Christian, what is your goal in all of life? For years, I was told, "heaven." Once we get to heaven, we "finish the race," right? We strive with God, and we seek to perfect the soul, but once we die, the Christian has "made it," right? Newbigin challenges some of these sacred pieces of evangelical thought by suggesting that this way of thinking about the Christian life is really borrowed from Greek as well as Enlightenment ideals, but perhaps is not very Biblical. Really?

And so, inevitably, alongside the doctrine of progress (an Enlightenment ideal) there comes back the ancient pre-Christian idea of the immortality of the soul (a Greek ideal). The individual person finds the true end of his living and striving not in the perfect society, which only the remote posterity will see, but in an afterlife in another world, which has no relation to this. The two histories- my personal history and the history of the world- go their separate ways to different ends. My personal future and the future of the world have no essential relationship to each other. Human life is no longer a unity; it falls apart into two divisions: the private and the public, the spiritual and the political. We are back again at the dichotomy with which we have become so familiar in looking at our post-Enlightenment culture.

Yet the human person is a unity. I am the same person in my most private prayers and my most public acts. Whence comes the splitting apart of what we experience as a unity?
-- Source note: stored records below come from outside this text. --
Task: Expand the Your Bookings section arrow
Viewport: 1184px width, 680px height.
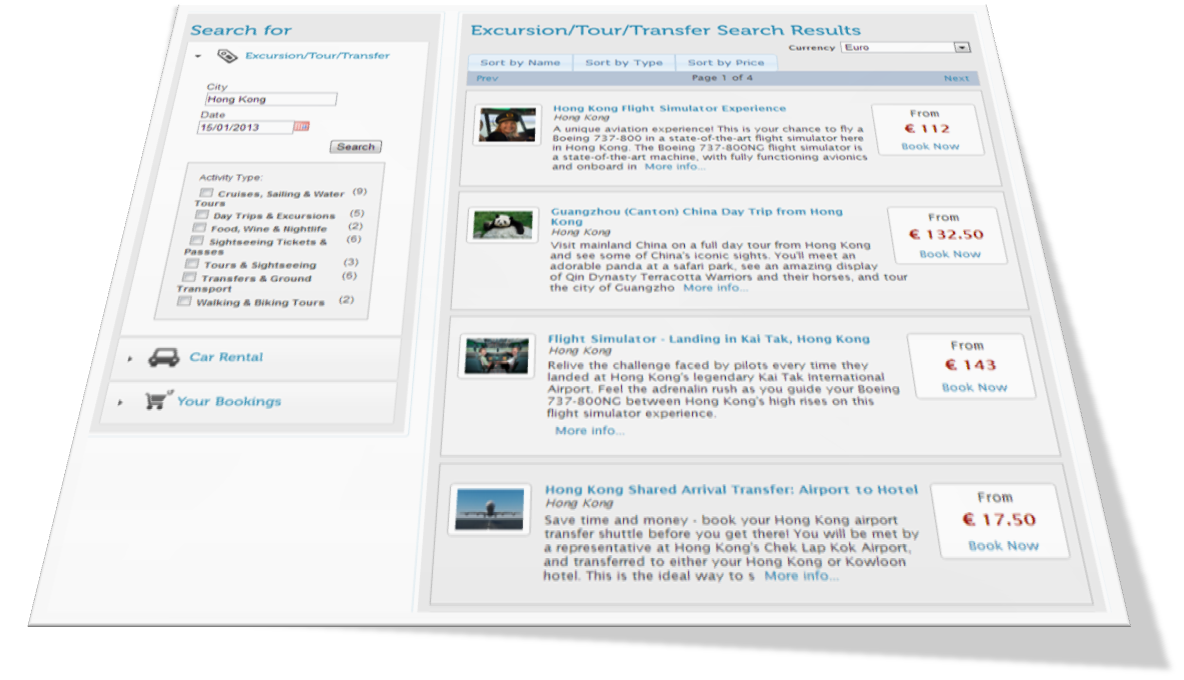Action: pyautogui.click(x=120, y=402)
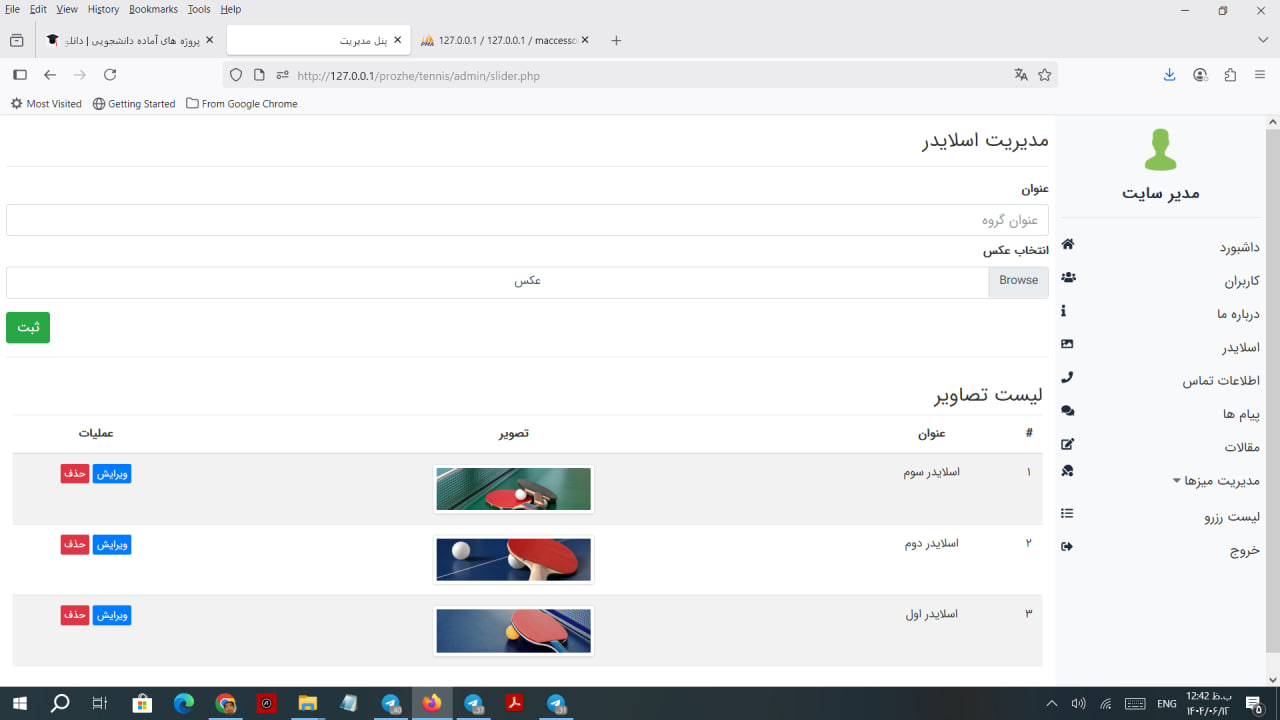Bookmark this page with the star icon

pos(1045,75)
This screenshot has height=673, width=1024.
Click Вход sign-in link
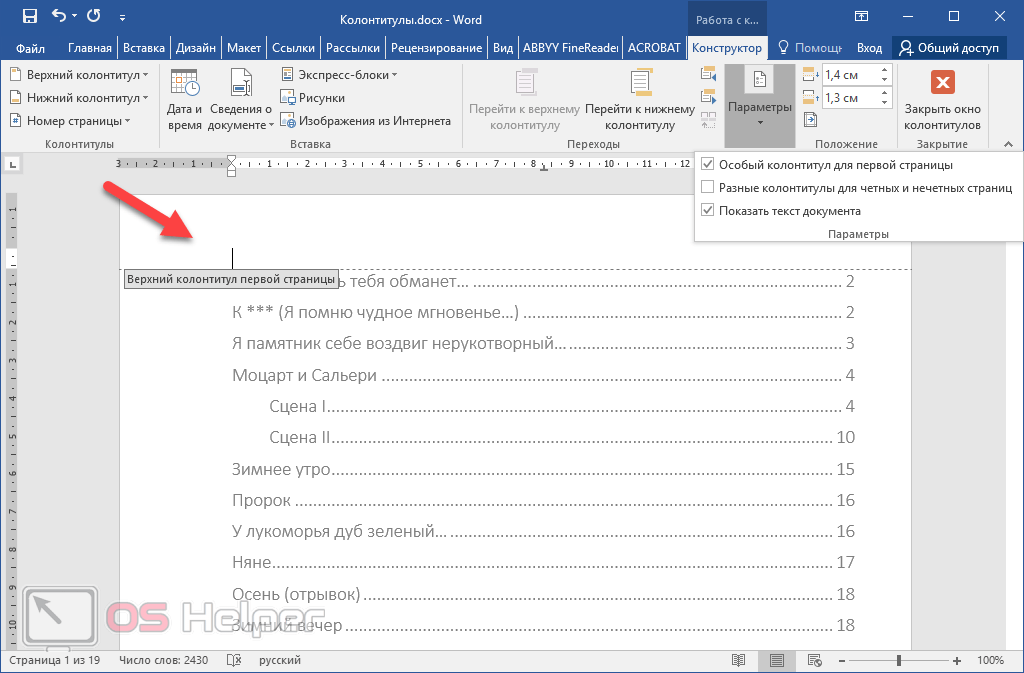[x=869, y=48]
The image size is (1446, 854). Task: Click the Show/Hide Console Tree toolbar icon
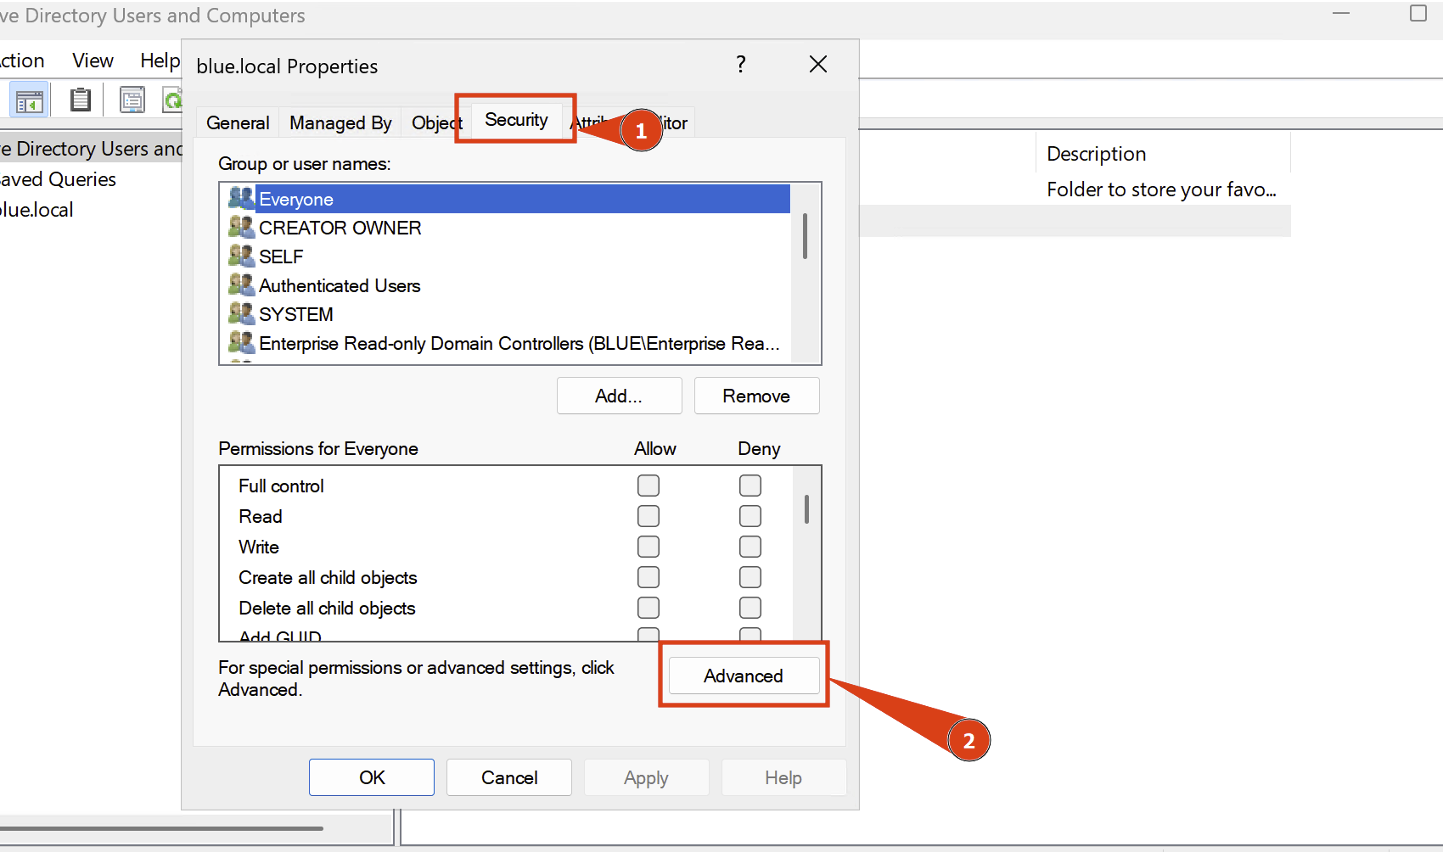[29, 100]
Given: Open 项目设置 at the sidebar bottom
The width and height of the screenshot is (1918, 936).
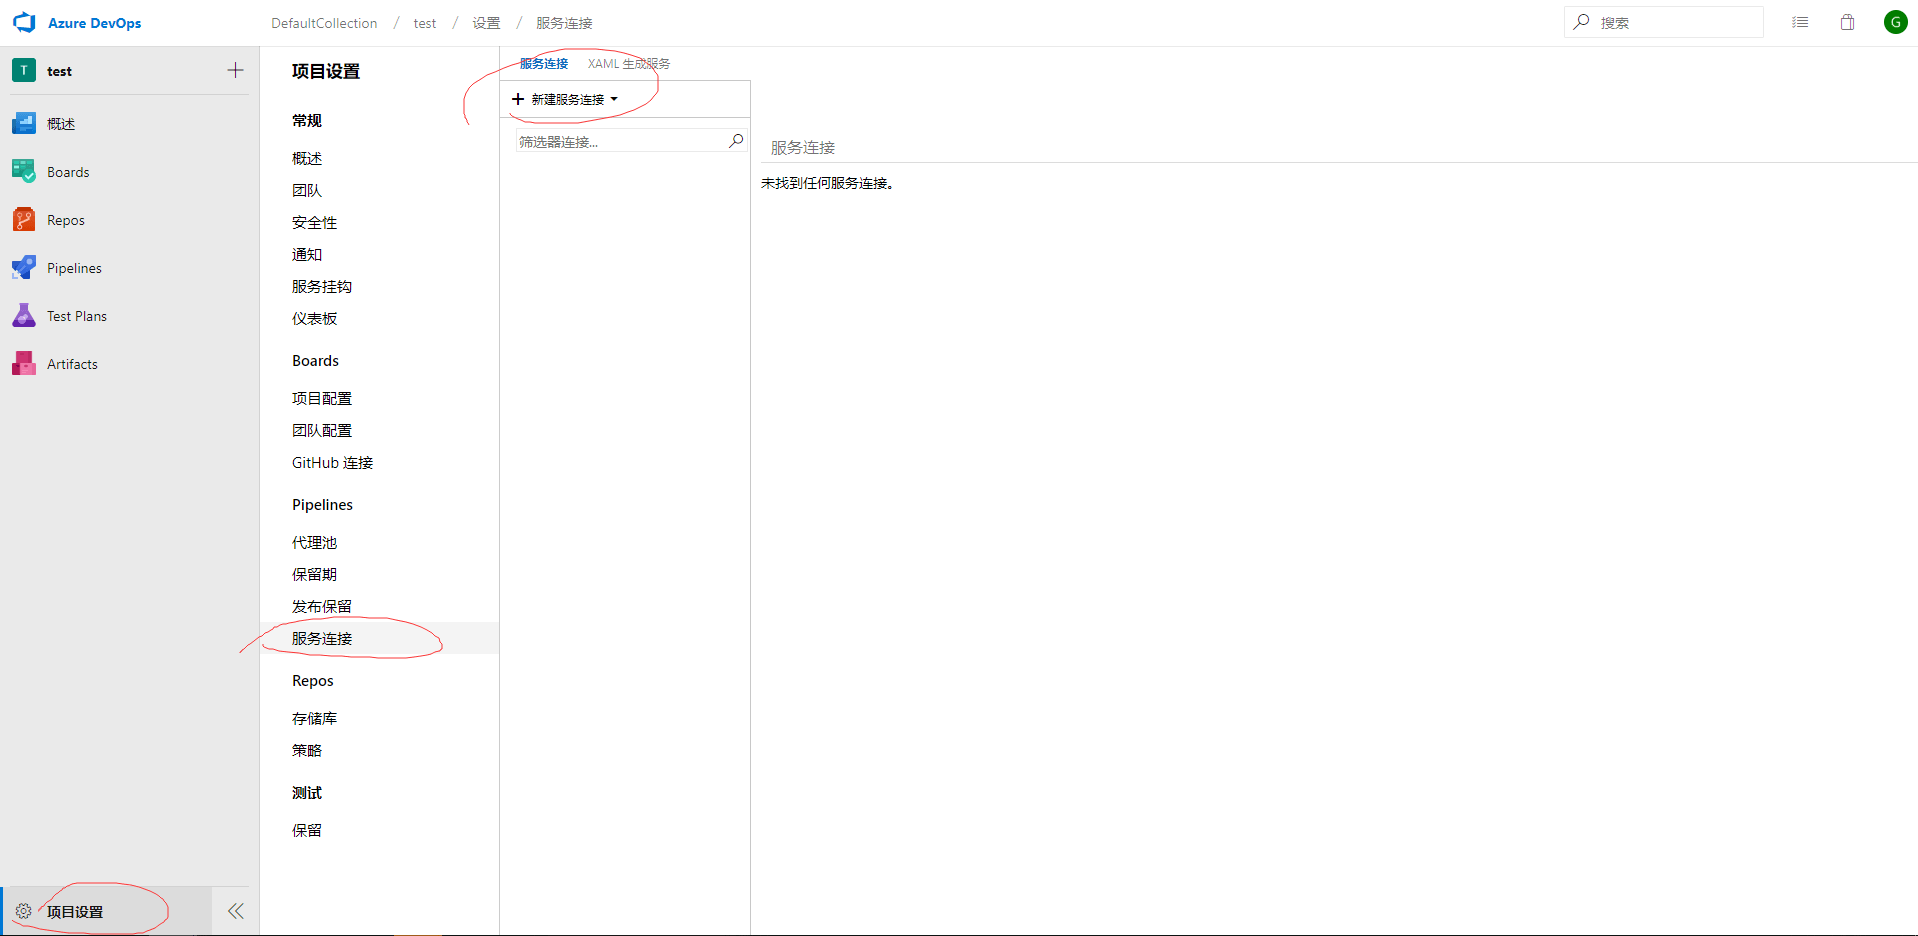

It comes, of course, from the fact of death, the fact that at a point that is as unknown as it is certain I who pray and work must leave behind all my work, cut all those bonds that have from my birth bound me in one bundle of mutual responsibility with family, society, and world, and face alone the last horizon. This creates the split, tempting me to turn my back on the outward world of shared responsibilities and to find meaning exclusively in the pilgrimage of my own soul.